English Communication: Modern Slang

In previous blogs, you heard about some slang terms and acronyms inspired by (or only used on) the internet and text messages.

But American slang doesn’t stop there.

shutterstock_182446319Every era has the same, funny pattern: the young people create new vocabulary of their own–to the dismay and confusion of their parents and grandparents. Depending on your point of view, these new words are either creative and fun, or they ‘corrupt the language.’ You can probably think of words in your native language that young people love, but that older generations dislike or simply don’t use.

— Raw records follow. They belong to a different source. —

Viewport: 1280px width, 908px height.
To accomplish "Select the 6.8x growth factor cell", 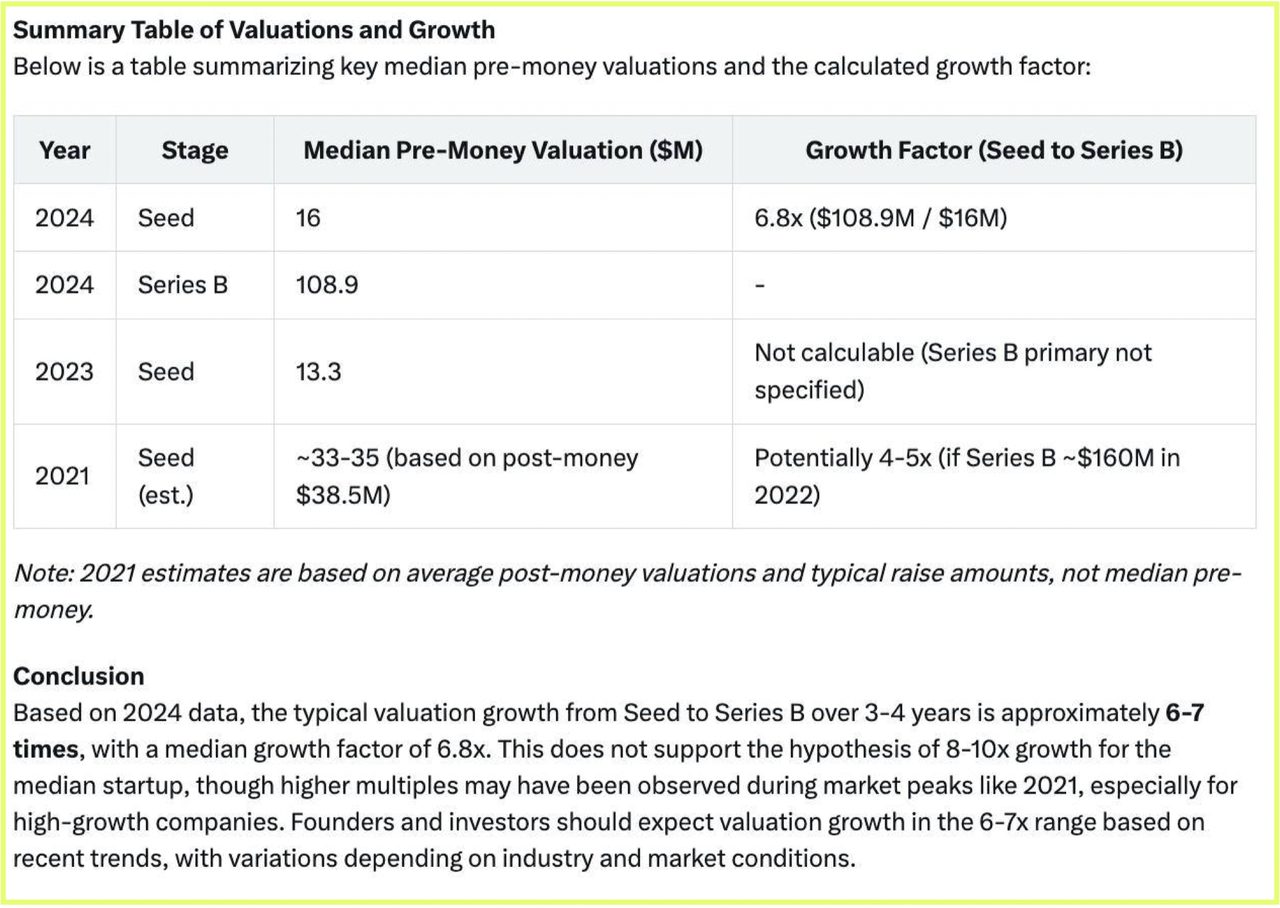I will click(994, 217).

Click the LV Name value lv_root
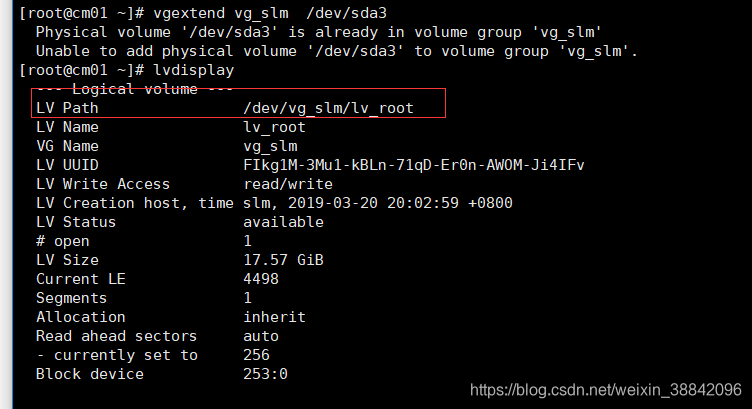click(274, 128)
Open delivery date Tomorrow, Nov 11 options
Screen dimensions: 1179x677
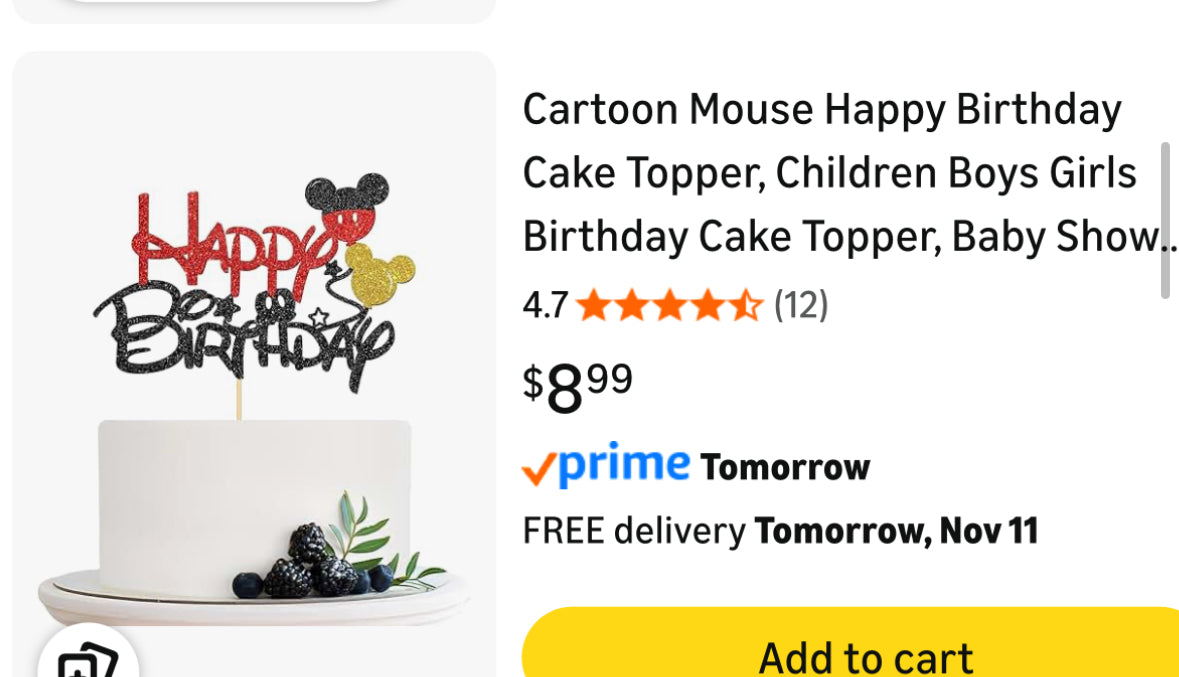point(896,530)
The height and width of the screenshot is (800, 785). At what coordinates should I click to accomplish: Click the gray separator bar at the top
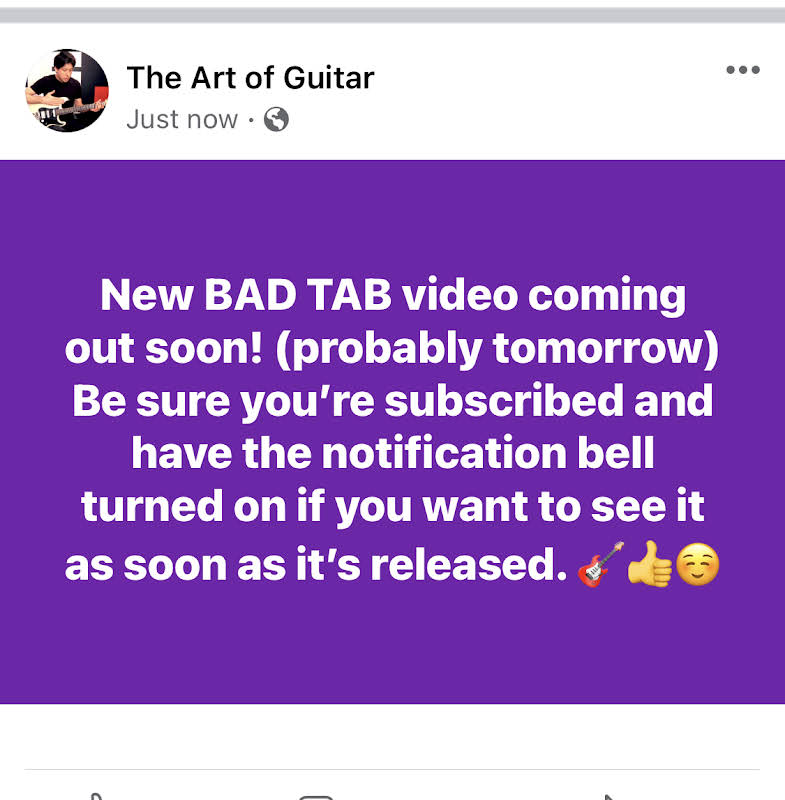[x=393, y=15]
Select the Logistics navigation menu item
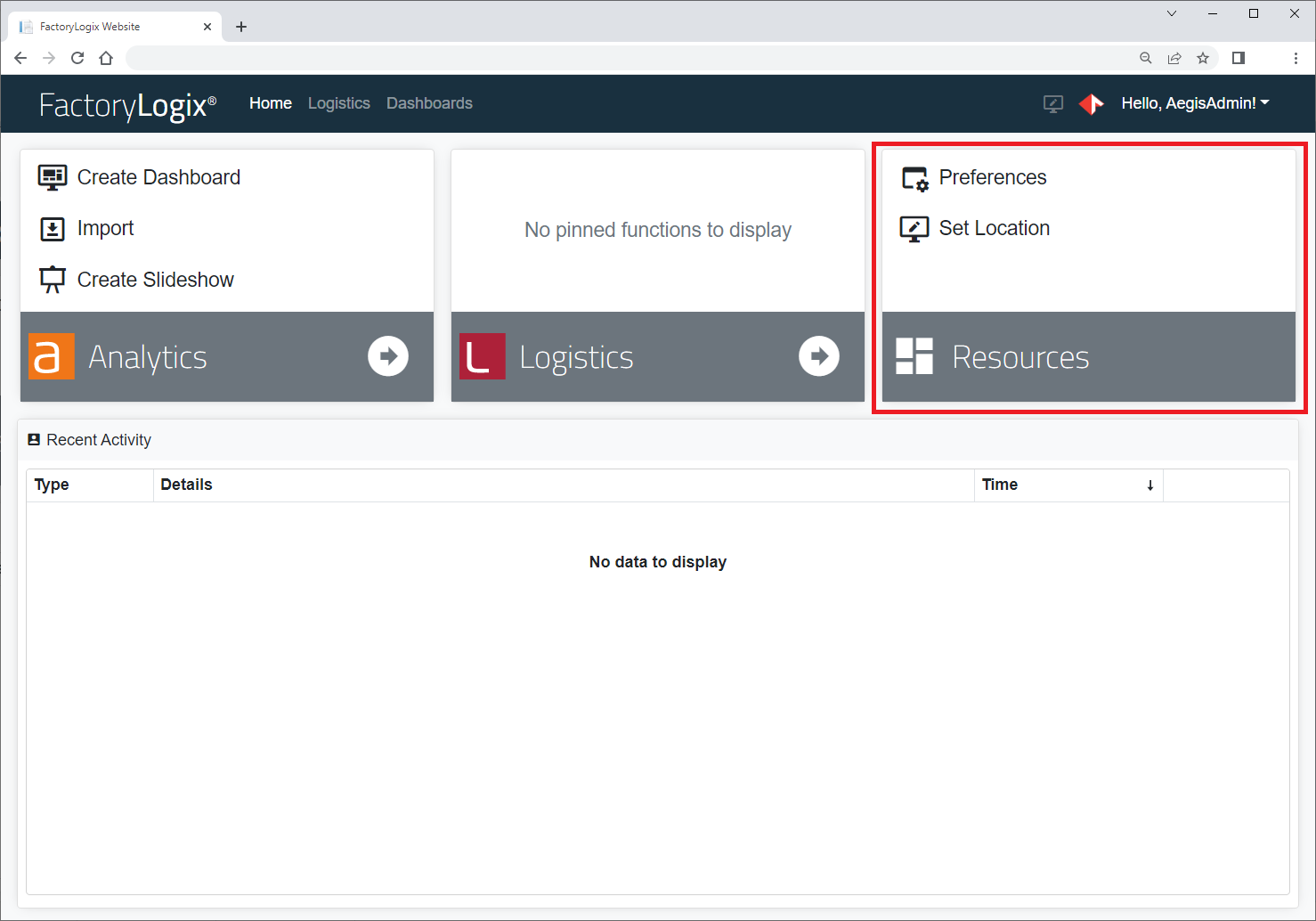 (338, 103)
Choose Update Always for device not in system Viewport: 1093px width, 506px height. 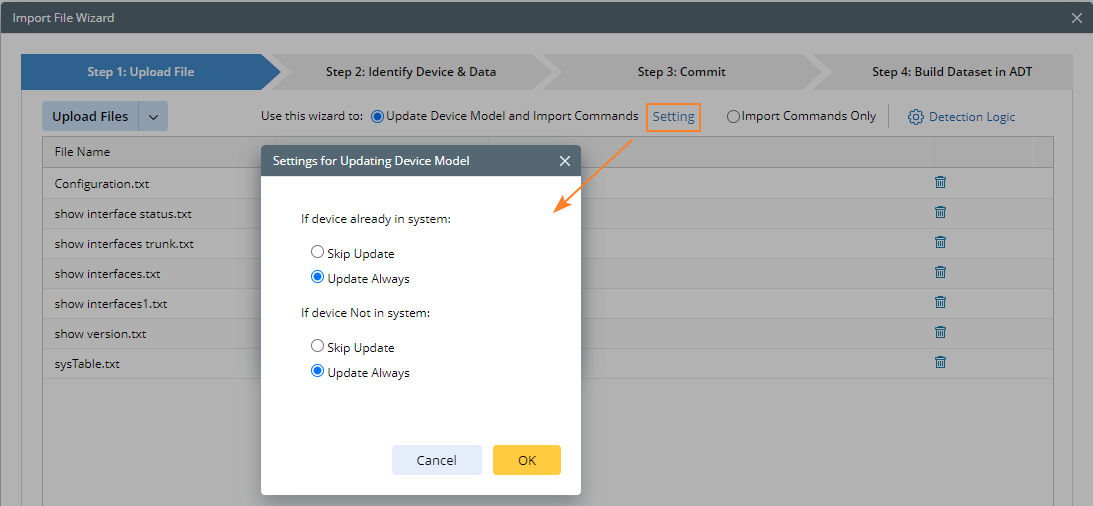coord(318,371)
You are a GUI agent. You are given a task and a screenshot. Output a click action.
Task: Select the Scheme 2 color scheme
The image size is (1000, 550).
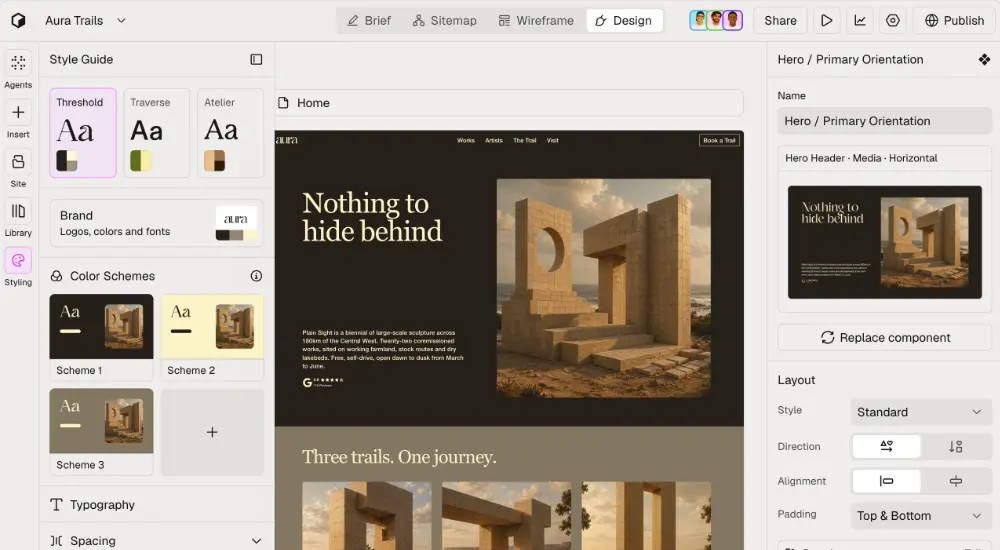pyautogui.click(x=212, y=338)
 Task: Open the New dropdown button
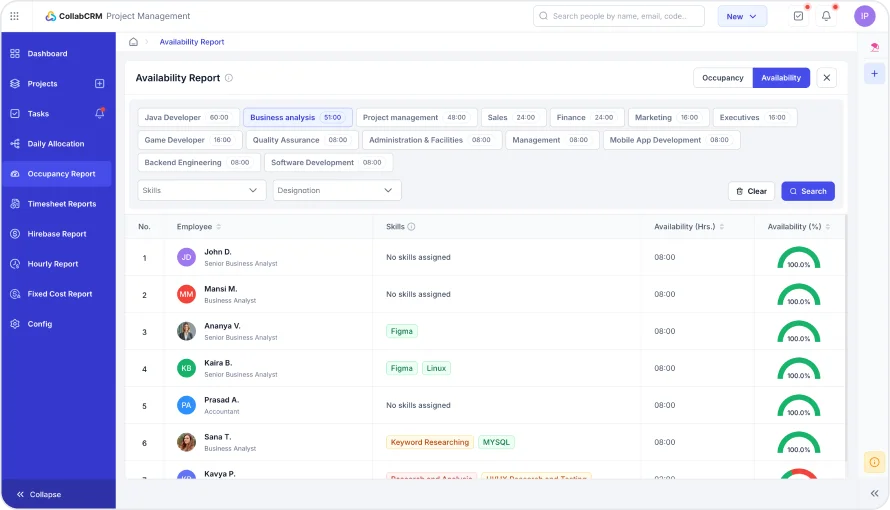(x=742, y=16)
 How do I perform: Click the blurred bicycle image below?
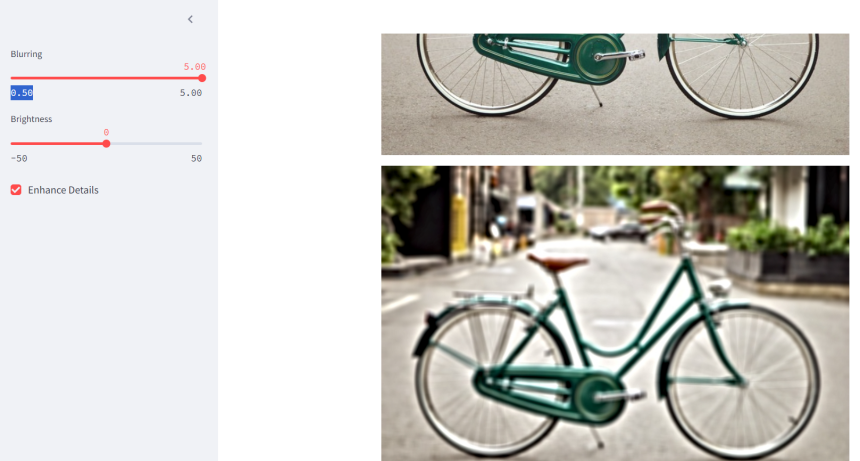click(615, 314)
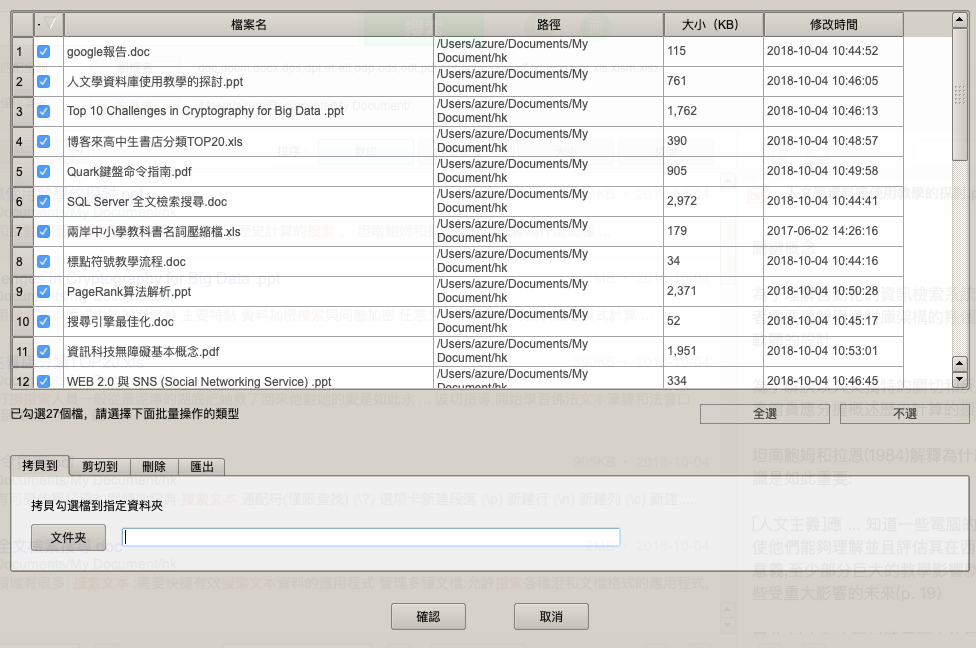Sort by the 檔案名 column header
976x648 pixels.
[x=248, y=24]
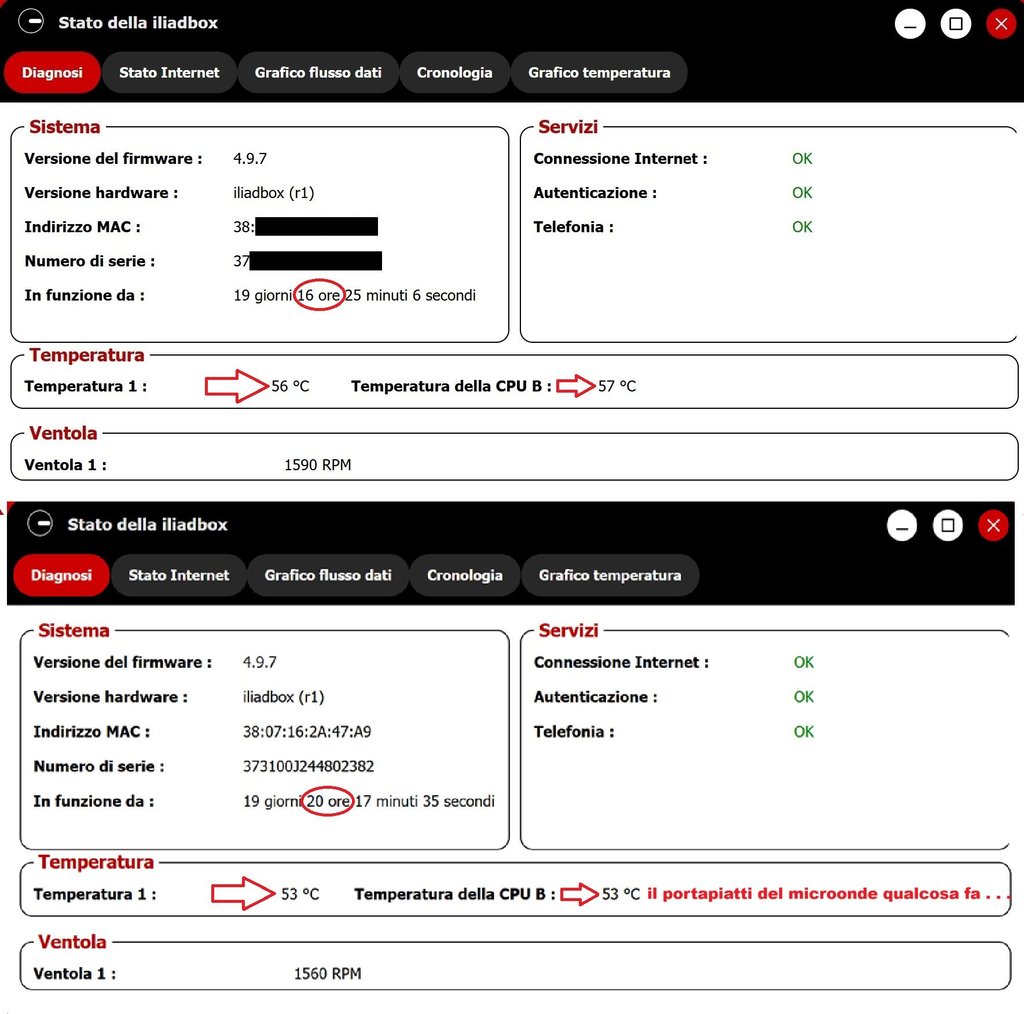Click the iliadbox logo icon in the bottom window title bar
Viewport: 1024px width, 1014px height.
(40, 523)
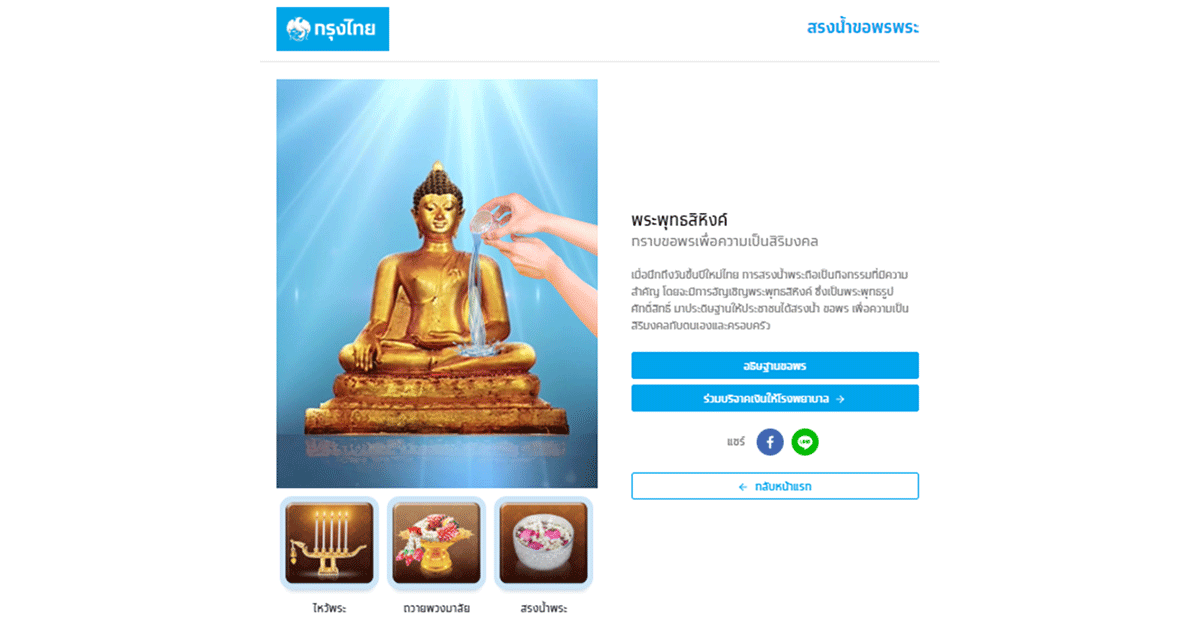Image resolution: width=1200 pixels, height=628 pixels.
Task: Click the ไหว้พระ text label
Action: point(329,608)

Whatever your opinion of the merits of slang, it can be helpful to know these words in order to understand what people are saying.

Of course, while there’s no danger in understanding these words, be careful in using them unless you are confident that you know what they mean. Mistakes can be embarrassing!

Here are some slang words you might hear around town or on TV:

  • YOLO (Acronym for a sentence): ‘You only live once.’ Often used as a reason for deciding to do something–usually something enjoyable or irresponsible. For example, ‘I really should stay home and study… but I’m going to go to the party instead. YOLO!’ (Dr. Antonia’s opinion: Probably OK also for people over 25 years)

  • Peeps (Noun): People (especially your friends). For example, ‘What are you doing?’ ‘Oh, just hanging out with my peeps.’  (Dr. Antonia’s note: In American vocabulary, we describe the chirping sound of a baby chicken to be “peep, peep.”  Thus use this if you are young in your preteens or  teens or early twenties  and your friends are in their preteens or  teens or early twenties.)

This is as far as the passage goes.